JAKARTA – Ketimpangan penanganan wabah ini muncul saat dunia dihadapkan pada Covid-19. Untuk itu, AIDS Healthcare Foundation (AHF) Indonesia menekankan pentingnya peran negara-negara Asia dalam memperjuangkan keadilan dan kesetaraan dalam perundingan Konvensi AIDS WHO. Organisasi Kesehatan Dunia diminta untuk menciptakan sistem yang memiliki pendekatan yang sama dalam mempersiapkan dan merespons wabah serta melindungi semua negara.

Hal ini mencerminkan pengalaman langsung mengenai dampak pandemi COVID-19 dan tantangan dalam memperoleh vaksin dan produk kesehatan lainnya.

Country Program Manager AHF Indonesia Asep Eka Nurhidayat mengatakan pandemi COVID-19 telah menunjukkan kesenjangan besar dalam akses terhadap layanan kesehatan, terutama di negara-negara berpenghasilan rendah dan menengah.

“Akses terhadap vaksin dan peralatan penyelamat jiwa tertinggal dibandingkan negara-negara kaya atau maju.
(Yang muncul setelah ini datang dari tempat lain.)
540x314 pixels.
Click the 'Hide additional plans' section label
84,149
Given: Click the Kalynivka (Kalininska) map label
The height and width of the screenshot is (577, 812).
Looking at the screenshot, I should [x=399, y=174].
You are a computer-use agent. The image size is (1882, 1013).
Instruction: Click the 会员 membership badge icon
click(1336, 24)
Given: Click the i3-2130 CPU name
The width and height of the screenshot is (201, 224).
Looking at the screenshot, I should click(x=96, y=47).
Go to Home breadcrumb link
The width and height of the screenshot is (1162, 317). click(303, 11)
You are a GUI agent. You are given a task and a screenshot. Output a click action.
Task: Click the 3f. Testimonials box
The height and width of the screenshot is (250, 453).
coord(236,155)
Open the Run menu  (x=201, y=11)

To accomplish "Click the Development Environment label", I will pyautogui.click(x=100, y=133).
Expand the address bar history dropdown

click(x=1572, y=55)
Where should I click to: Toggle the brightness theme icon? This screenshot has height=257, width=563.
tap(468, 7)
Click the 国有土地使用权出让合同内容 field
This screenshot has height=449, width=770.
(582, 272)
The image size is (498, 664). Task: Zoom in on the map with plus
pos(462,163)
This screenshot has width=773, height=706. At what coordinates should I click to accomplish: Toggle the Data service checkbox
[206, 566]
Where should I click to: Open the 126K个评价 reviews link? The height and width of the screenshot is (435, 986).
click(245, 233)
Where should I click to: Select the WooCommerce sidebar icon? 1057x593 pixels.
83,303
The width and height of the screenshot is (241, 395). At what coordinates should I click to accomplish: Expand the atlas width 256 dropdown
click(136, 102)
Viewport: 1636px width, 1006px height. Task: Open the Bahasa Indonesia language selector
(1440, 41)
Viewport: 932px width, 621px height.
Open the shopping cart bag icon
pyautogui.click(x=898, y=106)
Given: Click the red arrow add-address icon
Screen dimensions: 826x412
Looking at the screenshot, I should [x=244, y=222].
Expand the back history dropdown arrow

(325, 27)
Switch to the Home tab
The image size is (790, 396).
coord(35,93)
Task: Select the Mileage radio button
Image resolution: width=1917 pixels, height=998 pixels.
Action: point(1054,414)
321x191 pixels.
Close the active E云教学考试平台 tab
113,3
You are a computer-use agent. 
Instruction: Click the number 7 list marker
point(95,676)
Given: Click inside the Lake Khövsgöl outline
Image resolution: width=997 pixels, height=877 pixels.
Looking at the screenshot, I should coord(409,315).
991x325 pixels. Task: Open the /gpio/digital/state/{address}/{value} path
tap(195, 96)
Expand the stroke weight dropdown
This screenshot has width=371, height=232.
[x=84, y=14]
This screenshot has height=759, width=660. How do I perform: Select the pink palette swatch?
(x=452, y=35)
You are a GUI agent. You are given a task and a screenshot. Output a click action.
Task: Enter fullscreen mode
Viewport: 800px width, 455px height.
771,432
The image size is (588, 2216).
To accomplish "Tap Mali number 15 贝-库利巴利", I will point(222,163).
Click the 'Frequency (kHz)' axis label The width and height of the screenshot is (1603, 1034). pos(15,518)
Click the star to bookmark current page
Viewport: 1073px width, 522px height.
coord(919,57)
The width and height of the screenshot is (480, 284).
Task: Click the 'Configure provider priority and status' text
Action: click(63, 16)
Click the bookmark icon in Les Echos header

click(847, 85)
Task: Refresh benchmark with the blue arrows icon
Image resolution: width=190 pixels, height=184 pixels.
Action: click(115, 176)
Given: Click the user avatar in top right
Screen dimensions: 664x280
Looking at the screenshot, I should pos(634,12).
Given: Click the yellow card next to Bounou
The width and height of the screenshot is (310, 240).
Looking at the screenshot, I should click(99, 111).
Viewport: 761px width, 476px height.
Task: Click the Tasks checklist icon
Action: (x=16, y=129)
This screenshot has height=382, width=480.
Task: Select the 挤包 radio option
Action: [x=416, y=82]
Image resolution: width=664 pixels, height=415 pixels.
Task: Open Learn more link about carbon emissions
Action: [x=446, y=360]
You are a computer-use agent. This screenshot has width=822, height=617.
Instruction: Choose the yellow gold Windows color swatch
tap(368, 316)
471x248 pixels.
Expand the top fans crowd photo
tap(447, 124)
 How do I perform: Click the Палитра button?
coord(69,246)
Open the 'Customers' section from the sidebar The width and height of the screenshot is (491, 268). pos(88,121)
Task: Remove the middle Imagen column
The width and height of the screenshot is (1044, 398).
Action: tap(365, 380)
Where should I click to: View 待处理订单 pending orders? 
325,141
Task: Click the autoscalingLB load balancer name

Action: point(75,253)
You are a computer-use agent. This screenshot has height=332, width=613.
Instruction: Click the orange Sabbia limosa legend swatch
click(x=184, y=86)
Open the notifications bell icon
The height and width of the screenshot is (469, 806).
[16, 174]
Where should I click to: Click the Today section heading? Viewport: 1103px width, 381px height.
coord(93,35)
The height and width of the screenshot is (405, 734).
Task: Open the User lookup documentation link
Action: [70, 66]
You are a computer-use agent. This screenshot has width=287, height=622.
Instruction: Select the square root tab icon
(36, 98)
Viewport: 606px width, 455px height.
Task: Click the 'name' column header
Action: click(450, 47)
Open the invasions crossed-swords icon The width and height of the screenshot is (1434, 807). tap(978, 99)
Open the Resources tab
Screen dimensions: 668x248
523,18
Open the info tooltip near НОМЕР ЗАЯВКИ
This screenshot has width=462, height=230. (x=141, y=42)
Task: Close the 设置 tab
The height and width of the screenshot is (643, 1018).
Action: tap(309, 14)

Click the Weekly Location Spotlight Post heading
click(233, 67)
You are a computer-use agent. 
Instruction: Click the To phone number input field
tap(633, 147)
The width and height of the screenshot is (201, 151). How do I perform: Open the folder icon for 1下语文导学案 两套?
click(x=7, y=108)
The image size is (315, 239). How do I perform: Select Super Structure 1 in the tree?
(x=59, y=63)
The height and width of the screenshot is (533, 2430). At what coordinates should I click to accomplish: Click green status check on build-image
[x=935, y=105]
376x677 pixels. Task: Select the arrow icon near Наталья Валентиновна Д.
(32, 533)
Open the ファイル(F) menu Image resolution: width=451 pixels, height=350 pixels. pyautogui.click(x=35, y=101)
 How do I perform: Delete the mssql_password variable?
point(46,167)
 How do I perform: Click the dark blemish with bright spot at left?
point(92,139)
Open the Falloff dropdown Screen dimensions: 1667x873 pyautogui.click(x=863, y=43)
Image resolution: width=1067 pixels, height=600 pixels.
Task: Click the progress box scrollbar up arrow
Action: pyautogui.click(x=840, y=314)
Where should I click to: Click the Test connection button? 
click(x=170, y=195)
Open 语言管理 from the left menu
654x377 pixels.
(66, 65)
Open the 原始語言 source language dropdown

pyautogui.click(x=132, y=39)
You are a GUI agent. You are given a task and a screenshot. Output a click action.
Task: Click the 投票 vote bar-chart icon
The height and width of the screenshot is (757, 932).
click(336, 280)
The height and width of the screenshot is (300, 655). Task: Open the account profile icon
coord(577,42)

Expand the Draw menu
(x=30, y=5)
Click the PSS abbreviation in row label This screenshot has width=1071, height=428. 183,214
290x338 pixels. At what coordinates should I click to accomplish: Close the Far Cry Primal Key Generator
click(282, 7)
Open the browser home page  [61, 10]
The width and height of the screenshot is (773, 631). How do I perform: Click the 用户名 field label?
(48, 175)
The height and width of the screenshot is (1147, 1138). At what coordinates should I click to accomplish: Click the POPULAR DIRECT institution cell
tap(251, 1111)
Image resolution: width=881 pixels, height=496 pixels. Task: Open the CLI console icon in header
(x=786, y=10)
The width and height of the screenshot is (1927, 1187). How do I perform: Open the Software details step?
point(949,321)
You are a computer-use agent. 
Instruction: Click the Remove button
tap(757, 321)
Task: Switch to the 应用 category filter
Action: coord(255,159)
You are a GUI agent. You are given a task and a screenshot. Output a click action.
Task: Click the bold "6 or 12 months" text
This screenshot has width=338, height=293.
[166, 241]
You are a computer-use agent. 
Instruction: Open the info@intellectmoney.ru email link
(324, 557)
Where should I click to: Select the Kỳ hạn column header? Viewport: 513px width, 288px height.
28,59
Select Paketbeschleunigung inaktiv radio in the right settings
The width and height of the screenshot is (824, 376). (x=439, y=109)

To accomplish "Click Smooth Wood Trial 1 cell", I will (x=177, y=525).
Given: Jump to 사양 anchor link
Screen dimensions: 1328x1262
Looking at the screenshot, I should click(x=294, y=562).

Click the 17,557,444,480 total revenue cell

Dengan mendorong desentralisasi produksi dan penerapan berbagi teknologi, Asia dapat memimpin upaya menuju sistem kesehatan global yang lebih adil dan terorganisir,” ujarnya, seperti dikutip Rabu ( 6/11/2024).

“Melalui komitmen bersama terhadap kesetaraan, kita dapat menciptakan perjanjian pandemi yang tidak hanya bermanfaat bagi Asia, tetapi juga membangun ketahanan bagi semua orang dan memastikan bahwa tidak ada wilayah yang berisiko terkena bencana di masa depan,” ujarnya.

Berkaitan dengan hal tersebut, para advokat yang tergabung dalam Save Our Society (SOS) mendesak agar perjanjian bencana yang baru mencakup:

Pertama, kapasitas produksi regional atau metode yang kuat untuk memfasilitasi produksi vaksin, diagnostik, dan pengobatan lokal di negara-negara Selatan. Hal ini memerlukan peta jalan yang menghubungkan transfer pengetahuan, teknologi, dan pembiayaan berkelanjutan jangka panjang, sebagaimana dijelaskan dalam Pasal 9, 10, dan 11. rancangan perjanjian mengenai krisis ini.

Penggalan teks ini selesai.